Donny Anggoro ; Pegiat di Lembaga Bhinneka di
Surabaya
SUARA KARYA, 24 Juli 2012
Dalam sebuah seminar keagamaan di Padang tahun 2002 lalu,
Djohan Effendi pernah menulis sebuah makalah yang isinya selain menohok
nyatanya masih relevan saat ini, yaitu Agama:
Ilmu versus Laku. Ia menyatakan boleh jadi pendidikan agama yang kita
berikan selama ini lebih bertolak dari pendekatan yang memandang agama lebih
sebagai ilmu dan bukan sebagai laku.
Akibatnya, hidup berdampingan dengan umat agama lain kurang
dipahami maknanya lantaran beragama hanya melulu berkaitan dengan ketaatan
ritual sehingga hanya memikirkan soal agama an
sich dengan, misalnya, lebih memikirkan bagaimana memperbesar jumlah umat
atau lebih banyak membangun tempat ibadah yang megah di samping mentaati
teks-teks kitab suci sebagaimana adanya sehingga yang tampak adalah faktor individualitas
yang terpojok dalam frame yang sangat
sempit.
Agama masih dipandang sebagai sesuatu yang sakral sehingga
sekedar dipelajari sebagai melulu ajaran tentang ketuhanan. Teks-teks kitab
suci dipelajari secara cermat namun tak dipandang sebagai suatu tuntunan moral
dalam interaksi sosial. Akibatnya, benturan kepentingan agama dan golongan
makin berkembang lantaran iman sering dianggap sekadar mengamini syahadat
bukannya melakukan tindakan dan way of
life untuk melakukan kebajikan.
Wajah 'bermanis-manis' tapi makna ibadat di hati sebenarnya
sudah meninggalkan rasa spiritualnya dengan hanya menjadi tindakan ritual
semata. Pendek kata, jika orang sudah terlihat menganut agama tertentu yang
terbukti sudah tercantum dalam kolom agama di KTP-nya sudah pasti dia akan
menjadi warga negara yang baik. Seolah-olah hal itu sudah beres padahal
kenyataannya, dalam perilaku sehari-hari orang tersebut tak mencerminkan
layaknya orang beragama lantaran sering mencela agama lain sebagai sesat atau
semacamnya.
Antropolog asal Filipina Melba Padilla Maggay memberikan
contoh, kebangkitan rohani Kristen di Filipina pada saat terjadi revolusi pada
1986 pada kenyataannya belum menunjukkan kontribusi yang berarti pada kemajuan
keadilan. Penambahan jumlah umat Kristen waktu itu terhadap peningkatan
keadilan masyarakat nyatanya tidak terbukti.

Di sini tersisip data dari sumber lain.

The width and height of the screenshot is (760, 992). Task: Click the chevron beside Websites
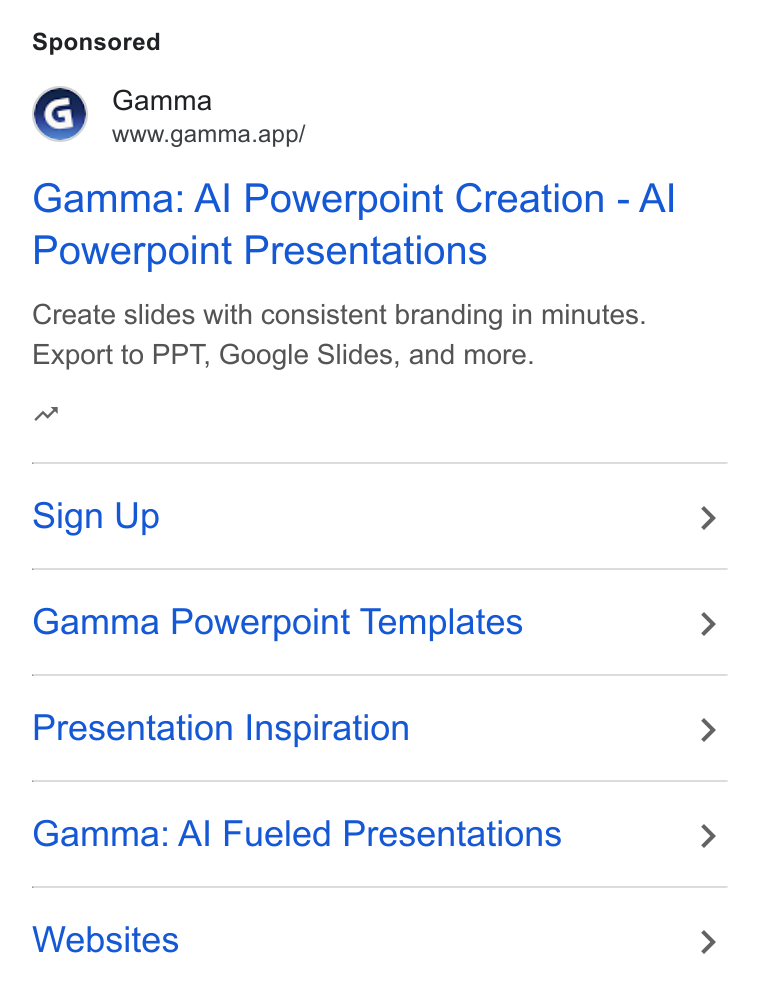click(709, 941)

Hal demikian mirip dengan yang terjadi di Indonesia ketika
media massa juga sejumlah ormas saat ini begitu gencar mempublikasikan kegiatan
rohani dengan sering menampilkan tokoh-tokoh tertentu bahkan selebritis
mengenakan simbol-simbol agama. Yang tak disadari, perilaku demikian sebenarnya
makin 'memperkuat' asumsi keliru bahwa 'banyaknya kegiatan agama dan khotbah
tentang kasih mampu menghancurkan struktur ketidakadilan'.
Kepentingan Politik
Agama menjadi cukup sibuk menambah jumlah pengikut daripada
meningkatkan kualitas keimanan. Lembaga-lembaga agama juga akhirnya menghormati
bahkan 'mengamini' praktik para donatur pun sejumlah pejabat keagamaan yang
ternyata membagikan hasil korupsinya untuk, misalnya, pembangunan tempat ibadat
atau pengadaan kitab suci agama tertentu, seperti dilaporkan media massa,
baru-baru ini.
Filantropi keagamaan di negeri ini jadi lebih mencorong
secara pragmatis sehingga praktik kehidupan beragama sangat mudah sekali
disetir untuk kepentingan politik. Misalnya, ramai-ramai kiai ikut partai
politik seperti yang pernah didedahkan dalam Perselingkuhan Kiai dengan
Kekuasaan. (Dr Endang Turmudi, LKiS, 2004)
Belum lagi, ditambah dengan kondisi beberapa masyarakat
dunia modern dewasa ini yang semakin menunjukkan adanya sikap skeptis (ragu)
terhadap keyakinan dan agamanya sebagai sumber kebenaran mutlak maka klop sudah
biang keladinya adalah 'sosok' ajaran agama yang tak mampu bergerak sesuai
zaman akibat ulah pemuka dan penganutnya yang konservatif sehingga 'kebal'
kritik dan bisa disetir ke sana ke mari. Yakinlah selalu daya kritik adalah
hakiki pada setiap agama sebab daya inilah yang akan menjamin kelangsungan
hidupnya. Agama yang kehilangan daya kritiknya segera beku dan akan mati.
Saya menekankan perlunya perbaikan pengajaran agama di
sekolah-sekolah yang semestinya terkait dengan realitas kehidupan, di mana kita
diajak secara aktif melihat, mengamati, mengambil sikap terhadap kejadian itu,
bukan hanya sekedar hafalan doa yang melekat di bibir dan mewarnai kulit.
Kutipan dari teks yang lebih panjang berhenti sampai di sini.